Die Gnome-Shell vereint die Vorteile beider Methoden
Die Gnome-Shell hat die Vorteile beider Konzepte vereint, indem sie ein Dock einfach mit einer Exposé-Ansicht kombiniert, also praktisch beide Arten parallel anbietet. Die Symbole im Dock links verhalten sich wie ein sonst auch übliches Dock – und rechts daneben gibt es eine Übersicht über vorhandene Fenster, auch über die eines identischen Programmes. Doch welcher Desktop bietet nun welche Möglichkeiten? Eine Übersicht:
Linux-Oberflächen mit Dock-Funktionalität
• Gnome-Shell
• Unity
• Pantheon
• Windowmaker
Oberflächen mit Taskleiste und separaten Symbolen
• Cinnamon
• Mate
• XFCE
• LXDE/LXQT
• Enlightenment
• Flashback
• Trinity
• Fluxbox
• IceWM
Oberflächen, die beide Modi beherrschen
• KDE Plasma
(Standardmäßig hat das KDE-Panel eine Taskleiste, es kann in neueren KDE-Versionen jedoch auf Dock-Modus umgeschaltet werden.)
• Gnome Classic
(In der Normalansicht sind Taskleiste und Startsymbole getrennt, das vereinende Dock ist aber im Übersichtsmodus ebenfalls enthalten.)
Der Einzug des Docks auf dem Linuxdesktop ist unübersehbar im Gange.
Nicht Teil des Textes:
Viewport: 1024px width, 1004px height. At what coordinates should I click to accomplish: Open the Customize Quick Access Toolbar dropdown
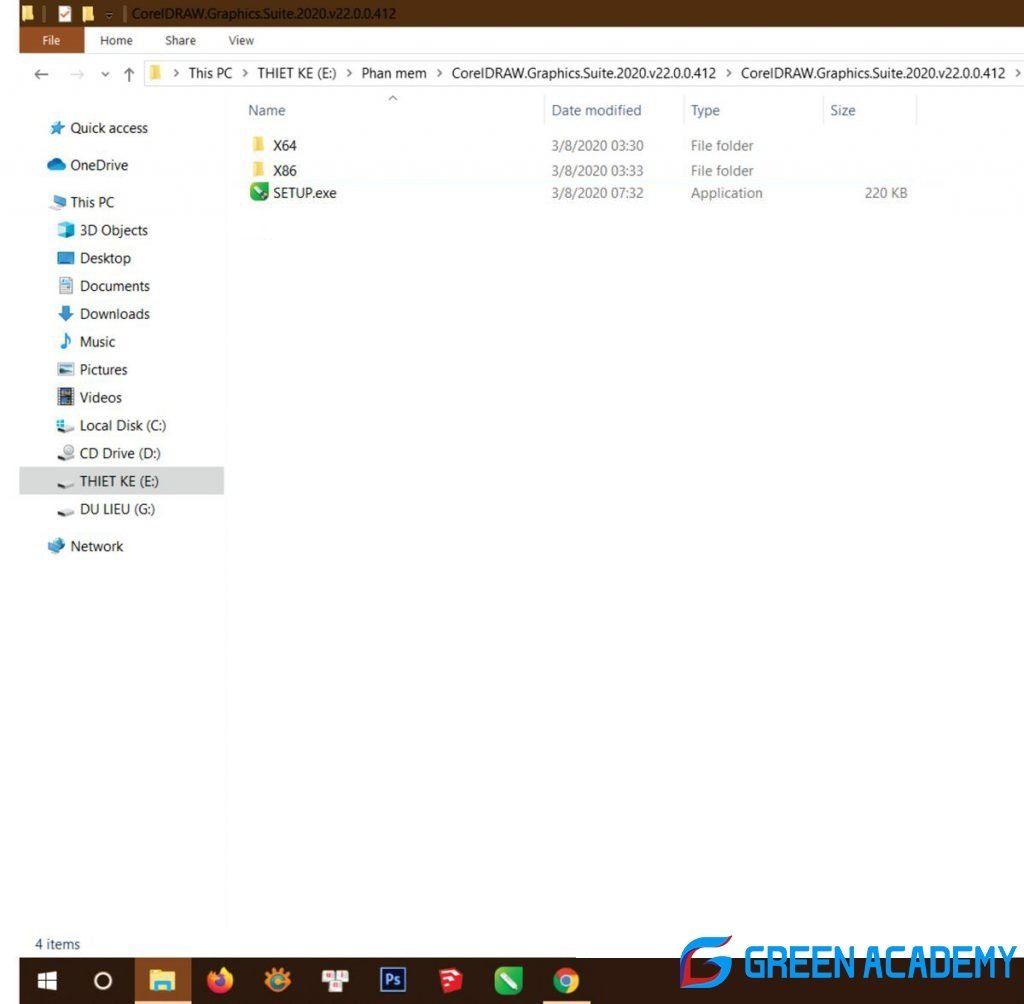pyautogui.click(x=109, y=15)
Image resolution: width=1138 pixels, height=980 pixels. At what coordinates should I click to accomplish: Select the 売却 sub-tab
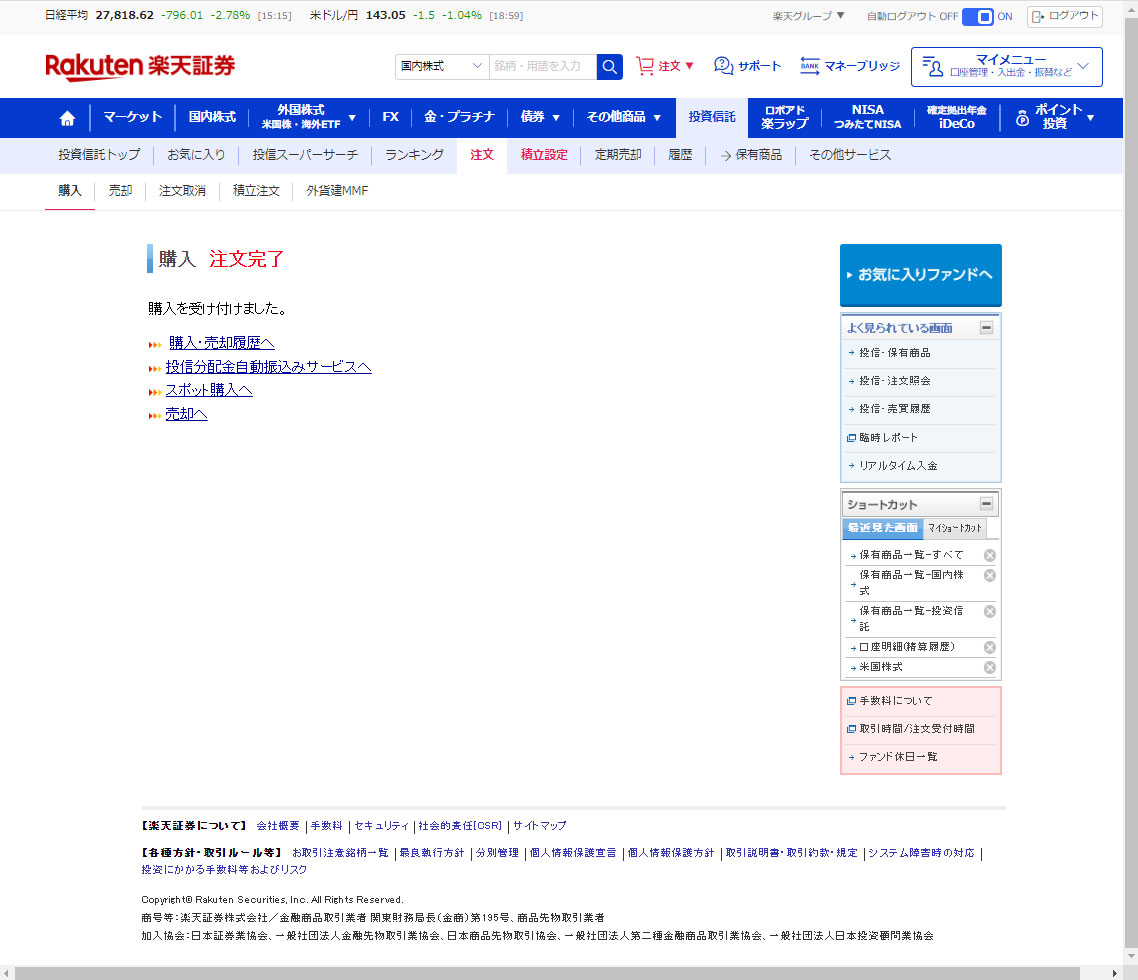click(120, 191)
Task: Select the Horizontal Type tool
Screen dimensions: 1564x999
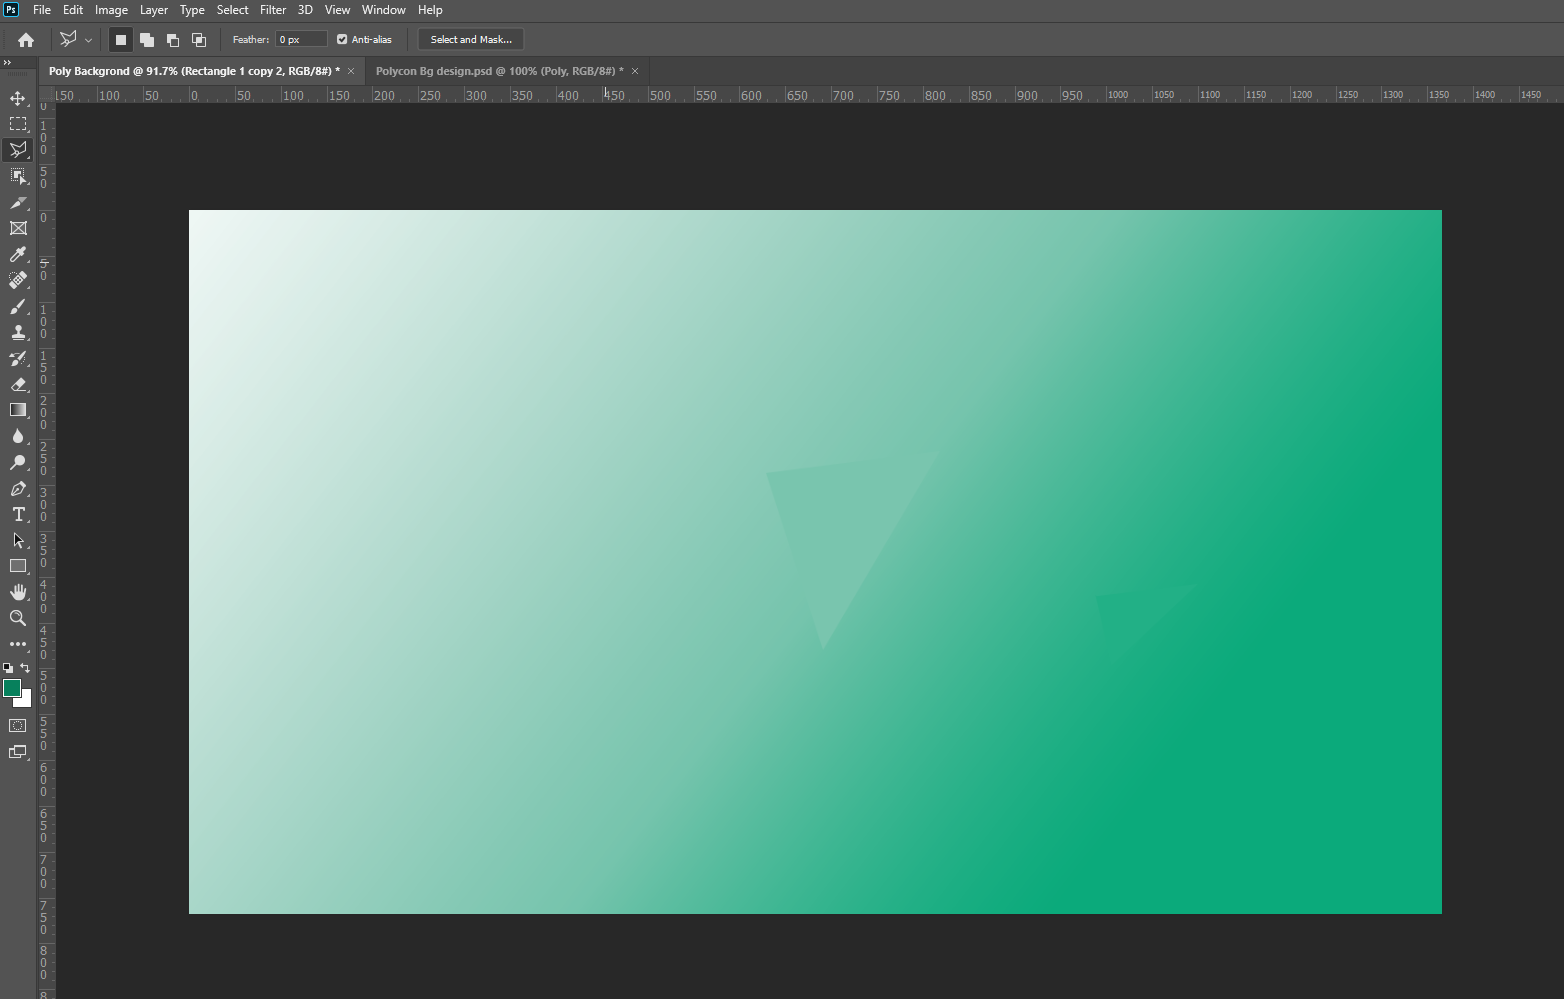Action: pos(18,514)
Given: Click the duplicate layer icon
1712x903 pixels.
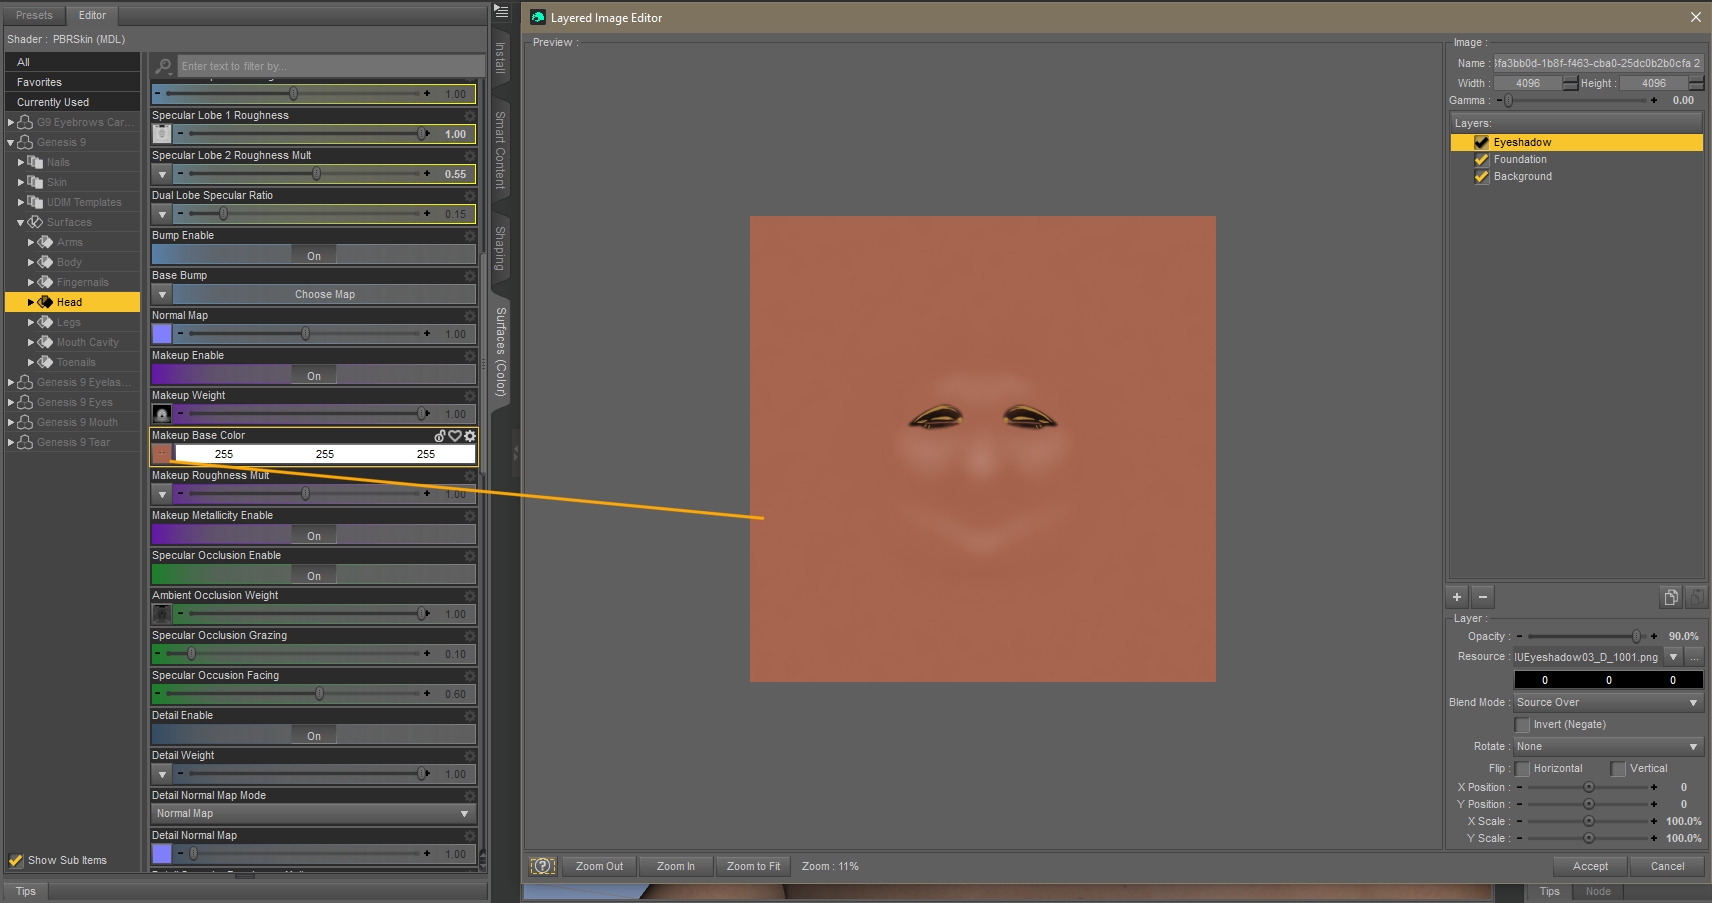Looking at the screenshot, I should point(1670,597).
Auch wenn die Zahl der Oberflächen mit getrennten Bereichen für Tasküberwachung und Programmstartern noch überwiegt, ist das verstärkte Aufkommen des vereinenden Ansatzes unübersehbar. Gnome mit der Gnome-Shell und Ubuntu mit Unity waren hier Vorreiter, zuletzt hat KDE mit einer festen Integrierung des entsprechenden Plasmoids nachgezogen, auch wenn diese Ansicht dort kein Standard ist.
Wer auf „seinem“ Lieblingsdesktop ein Dock noch vermisst, kann es darüber hinaus auch einfach zusätzlich installieren. Dazu eignen sich desktopunabhängige Programme wie beispielsweise Docky oder das GLX-Dock (aber Achtung: nicht alles, was wie ein Dock aussieht, bietet auch Dock-Funktionalität; „wbar“ etwa ist ein reiner Programmstarter ohne Task-Anzeige).
Umgekehrt lassen sich natürlich auch in Oberflächen, die eigentlich ein Dock haben, Taskleisten nachrüsten. Entweder man nimmt dazu ein Panel eines anderen Desktops – oder ebenfalls ein unabhängiges Programm. Kandidaten hierfür wären etwa tint2 oder Fbpanel.